Run, Then (part 6)
"The apples fall faster. Something is coming."
I have arisen from my cavern of academia to bring you the next installment in Run, Then! I hope you enjoy this one. This is part of a series, so please check out the previous parts (1-5) before this one. Love yall <3
Find the rest of the Atalanta series here:
part 1, part 2, part 3, part 4, part 5
This is a series I started because I wanted to explore what Atalanta’s life was like after the race, after the transformation, after the death of Hippomenes. Myth does not pay much attention to the lives of those who survive, and I wanted to give Atalanta time to tell the story of what happened after her story.
For those familiar, there are, technically, two Atalantas in Greek mythology: One who is a huntress for Artemis, and another who is athletic and consistently beats men in footraces. This latter is the one this series is based on.
Hope you all enjoy!

6. The Rot
The day after the priests’ visit, the orchard begins to rot in earnest.

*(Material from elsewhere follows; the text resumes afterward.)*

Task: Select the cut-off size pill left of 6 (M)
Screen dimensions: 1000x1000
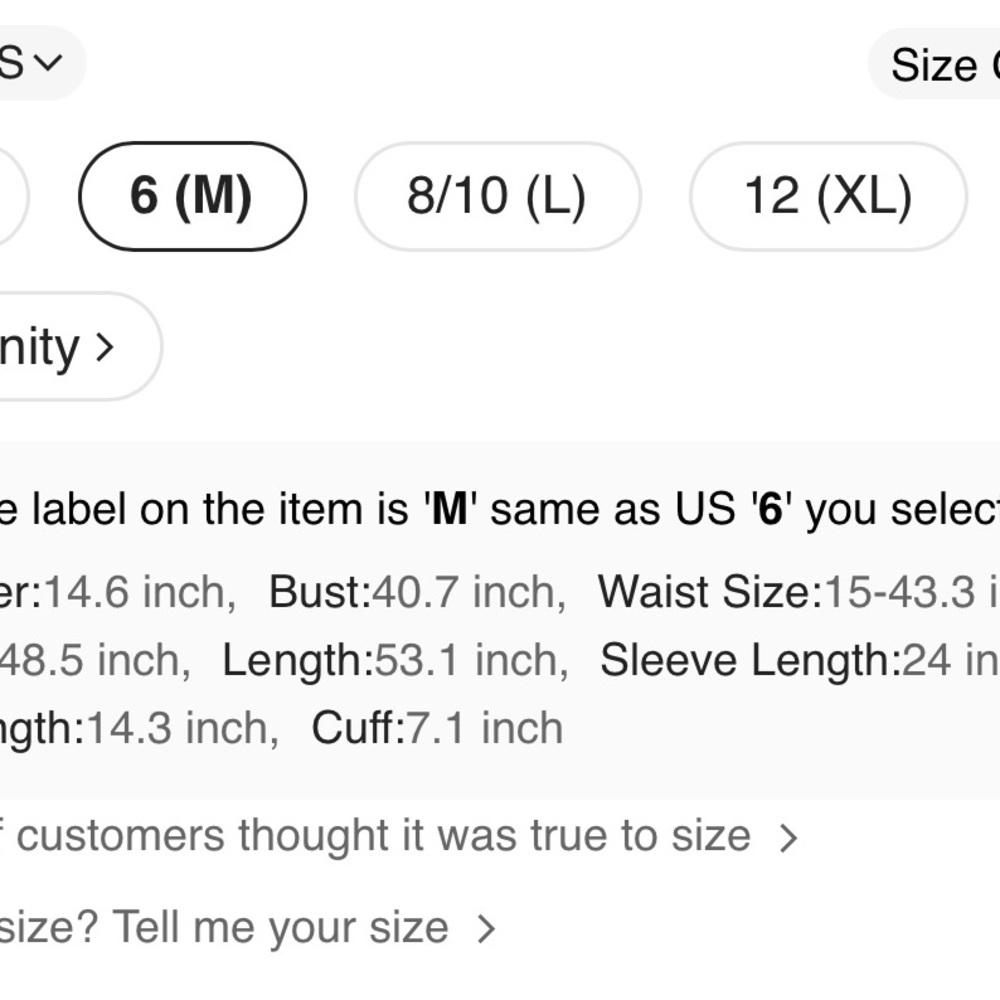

It starts with the sound—soft, continuous, like rain on a distant roof. Atalanta steps outside to find apples dropping one by one, falling too fast, too heavily, hitting the earth with wet thuds that remind her uncomfortably of flesh. Some burst on impact, splattering gold- tinged pulp across the roots. Others land intact but collapse seconds later as if punctured from within.
She crouches beside one, places her fingertips lightly on the bruised skin. Heat pulses beneath the surface. Not the warmth of a living fruit ripening under sun. This is divine rot— ancient power breaking down and fermenting into something new.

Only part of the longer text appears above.